Esta tarde firman la escritura de compra de la casa. No salió fallida mi esperanza, aunque buenos motivos he dado, en esta temporada, a Jesús, para que nos abandonara. Una prueba más de la divinidad de la Obra: como es de El, no la abandona: si fuera mía, tiempo hace que la habría desamparado.

Le faltó tiempo para echar las campanas al vuelo. Al día siguiente informaba al Vicario General de tan grata noticia:

En Valencia, se está buscando casa y pronto comenzará la instalación [...]. Aquí hay la buena noticia de que ayer se firmó la escritura de compra de la casa de Ferraz 16, que era del Conde del Real.

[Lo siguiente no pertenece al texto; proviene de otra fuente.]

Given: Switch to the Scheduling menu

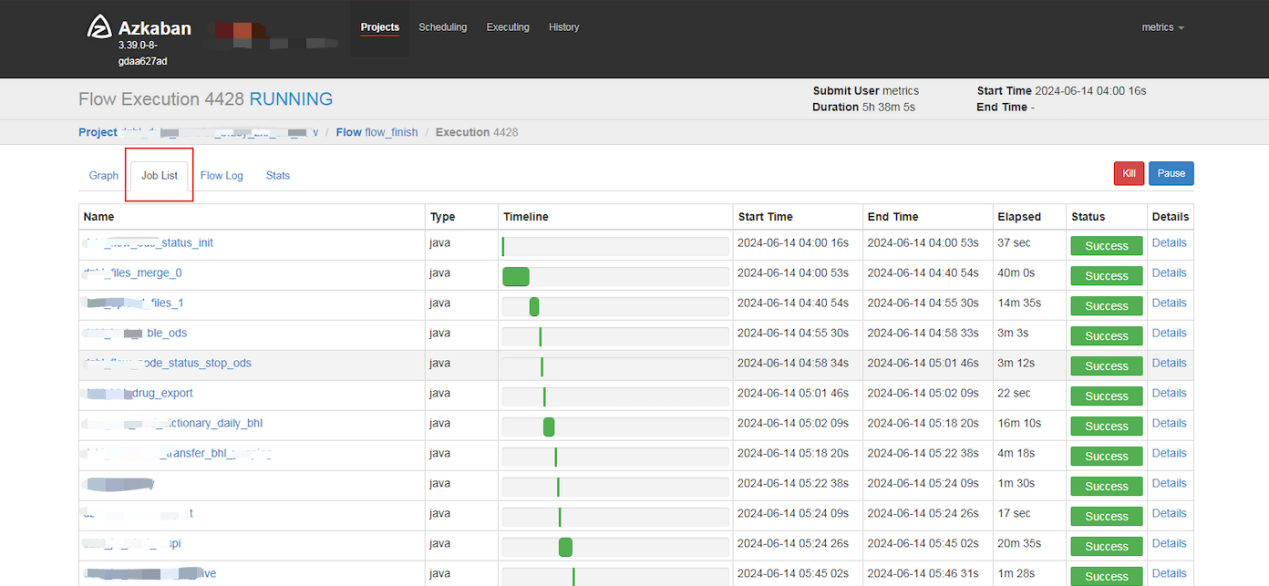Looking at the screenshot, I should tap(443, 27).
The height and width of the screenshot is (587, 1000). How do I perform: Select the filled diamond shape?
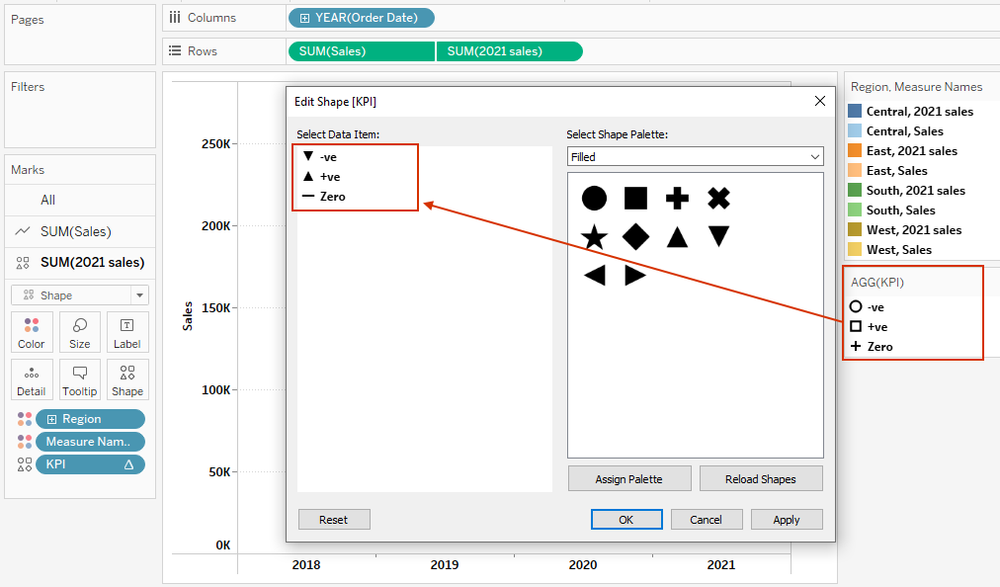(635, 238)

Entretanto se deslizaban rápidas las fechas. En la calle el ambiente era tenso, con aires de agitación y violencia. Y, en medio del desorden, el Fundador tenía la suficiente presencia de ánimo para anotar en sus Apuntes las metas apostólicas a las que se encaminaba, por encima del caos general de la nación:

¿Madrid? ¿Valencia..., París?... ¡El mundo!

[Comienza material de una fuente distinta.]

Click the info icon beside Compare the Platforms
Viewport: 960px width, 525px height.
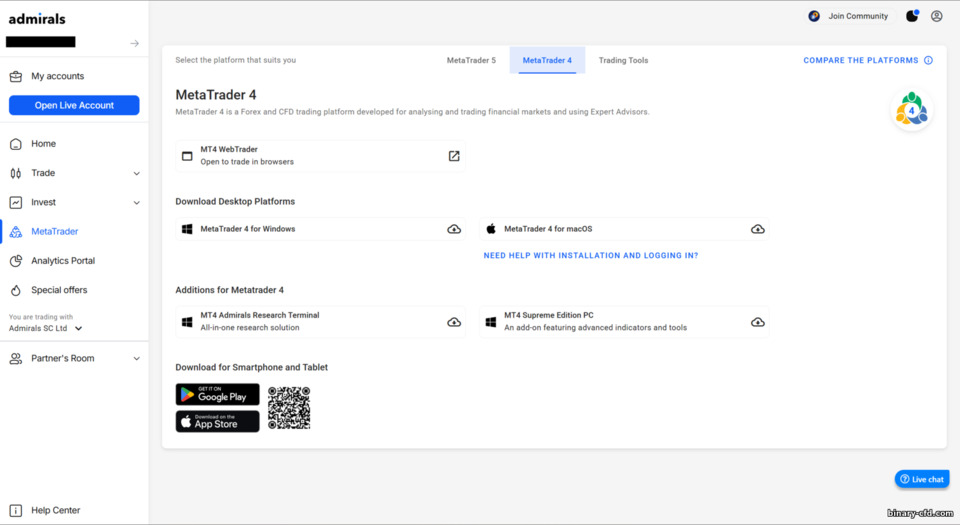click(x=928, y=60)
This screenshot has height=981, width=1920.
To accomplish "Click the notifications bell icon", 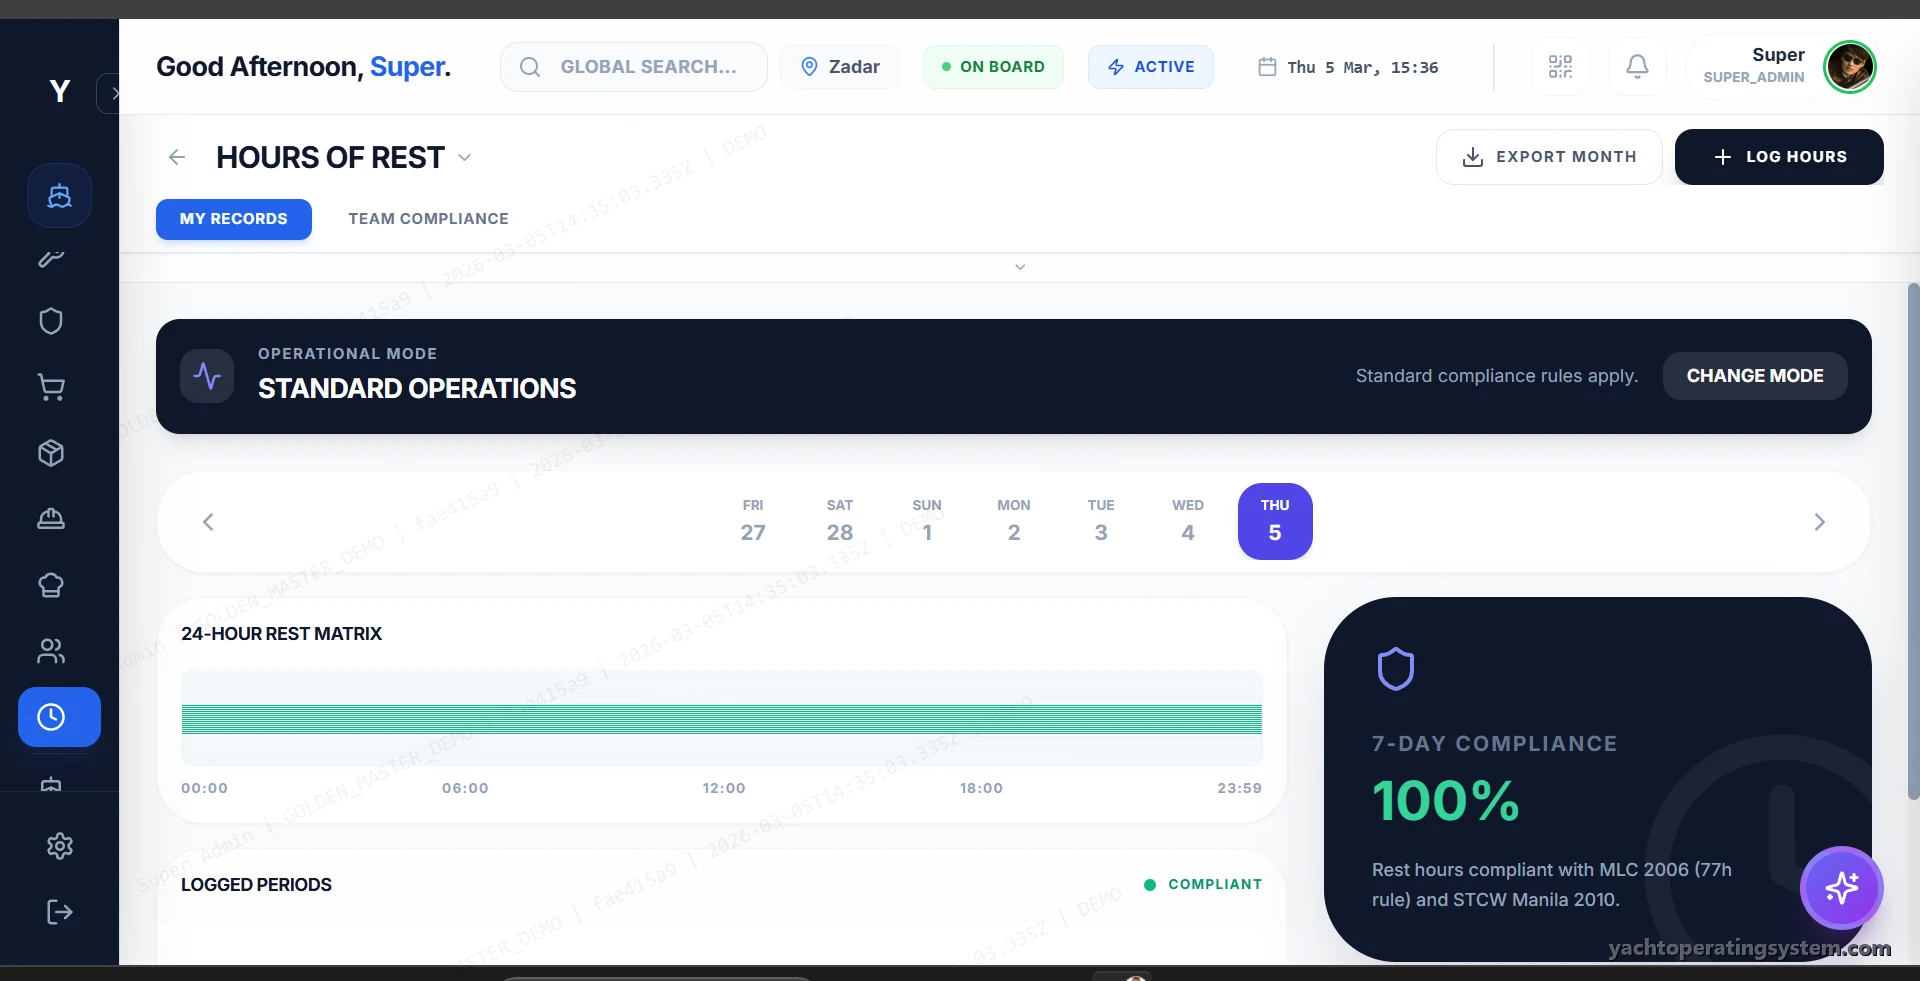I will coord(1637,67).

Pasaron unos días y don Josemaría empezó a sentirse "raro". Le venían nada menos que tristezas y melancolías y apabullamientos. Todo ello sin motivos que explicasen cómo y por qué se desvanecía, como el humo al viento, la alegría que siempre le acompañaba. Aquella alegría suya, tan llena de cascabeles y sonajas. Era raro, ciertamente, su estado de ánimo porque, en los últimos días de junio, sin perder la paz ni la tranquilidad, experimentaba una indefinible inquietud de espíritu. Se encontraba tenso, en estado de alerta y de expectación, con ansias de cruz y de dolor y de Amor y de almas. A los dos días de anotar estas palabras, esto es, el 30 de junio de 1936, el presentimiento de que el Señor le esperaba en la Cruz adquiría paulatinamente certeza y consistencia. Y en el umbral de su memoria revivía un suceso pendiente entre él y el Señor. De esto hacía casi siete años:

Agosto de 1929 y agosto de 1936: no sé —sí, lo sé— por qué vienen a mi pensamiento esas dos fechas unidas, anotaba en los Apuntes el último día del mes de junio, o las primeras fechas de julio de 1936.

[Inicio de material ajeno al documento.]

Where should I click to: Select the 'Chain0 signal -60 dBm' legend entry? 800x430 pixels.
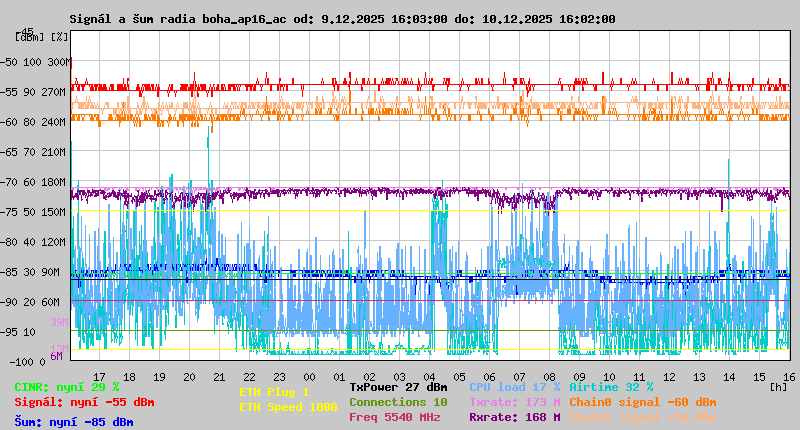coord(643,402)
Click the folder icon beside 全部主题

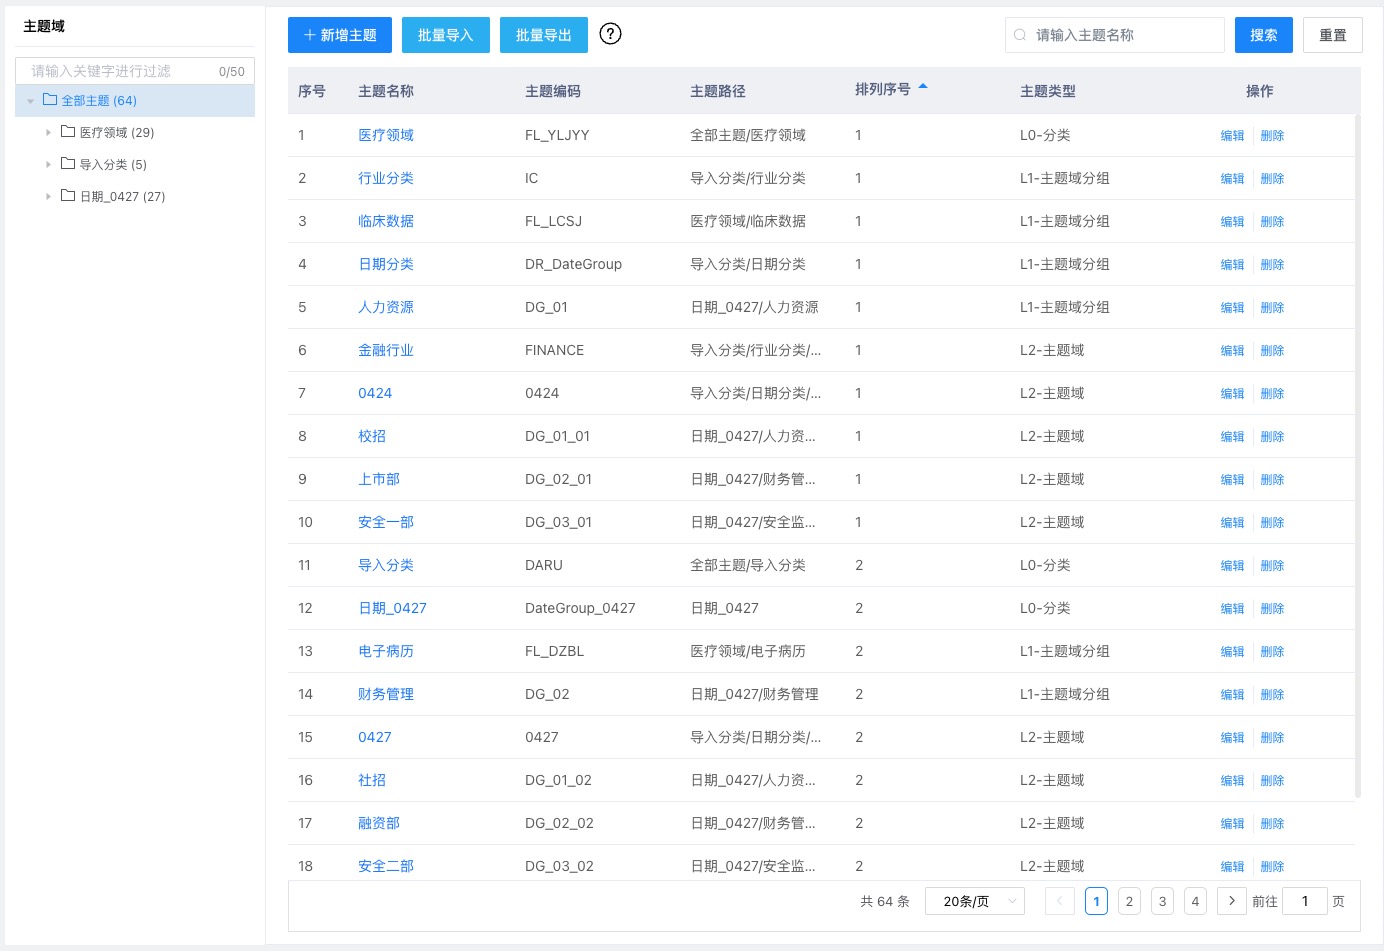tap(48, 100)
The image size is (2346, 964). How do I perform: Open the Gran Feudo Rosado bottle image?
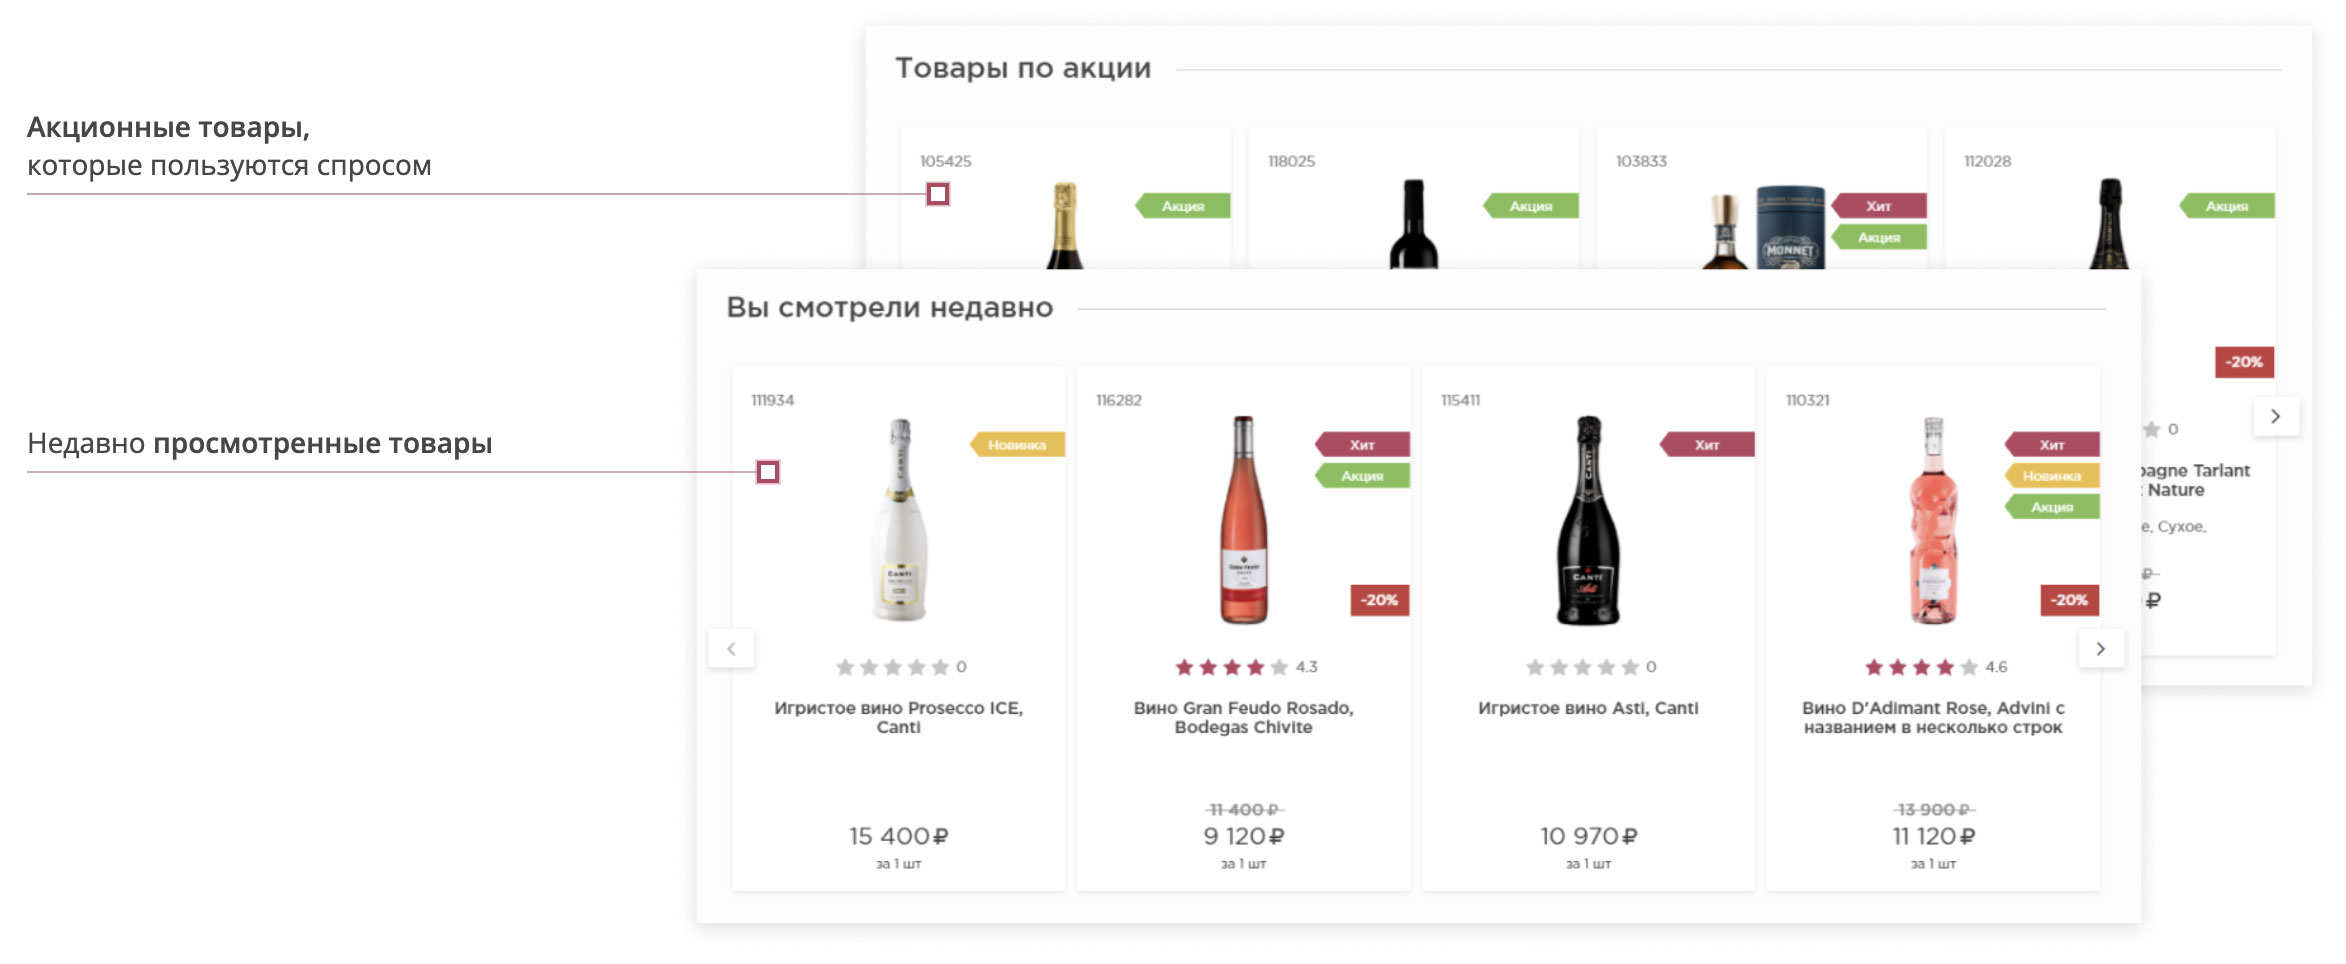(1243, 520)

El hecho a que alude ocurrió el 11 de agosto de 1929. Estaba el sacerdote dando la bendición con el Santísimo en la iglesia del Patronato de Enfermos, cuando pidió al Señor, por arranque espontáneo, una enfermedad fuerte, dura, para expiación. Interiormente le vino la respuesta. La petición estaba concedida. Ahora, de lo más profundo de su ser le subía a flor de conciencia un impulso, a la vez dulce y doloroso, que le llevaba a ofrecerse por Amor en la Cruz de Cristo, como describe en una catalina:

Sin querer, en movimiento instintivo —que es Amor— extiendo los brazos y abro las palmas, para que El me cosa a su Cruz bendita: ser su esclavo —serviam!—, que es reinar.

En la conciencia del sacerdote se hacía presente un deseo encendido de conversión definitiva, de purificación radical de todos sus afectos, hasta de aquellos que de suyo son santos. De cuando en cuando le venía la corazonada de que la fecha de la enfermedad concedida por el Señor estaba próxima, a un mes vista. A veces, pienso —escribe— que aquel ofrecimiento mío de agosto del 29, va a aceptarlo mi Padre-Dios, en el próximo agosto. Lo que no preveía era qué clase de padecimientos le estaban reservados para agosto de 1936, ni de dónde le vendrían. Le asediaba el pensamiento de ofrecerse como víctima expiatoria de la Cruz que se avecinaba, y hacía interiormente esfuerzos por rechazar esa idea, que consideraba exhibicionista y propicia a la vanidad o a la soberbia. La desechaba porque, en la prosa de los mil pequeños detalles diarios, hay poesía más que bastante para sentirse en la Cruz —aún en las jornadas, en las que parece que se perdió el tiempo— ¡víctima!, en una Cruz sin espectáculo.

Por fin le llegaba la hora de estar más cerca del Señor, en la Cruz. Y se animaba a sí mismo: ¡Josemaría, en la Cruz!

Y la Cruz que el Señor le tenía preparada era un holocausto insospechado de amor y de dolor, en desagravio por todos los horrores de la guerra civil española, que estaba ya en puertas.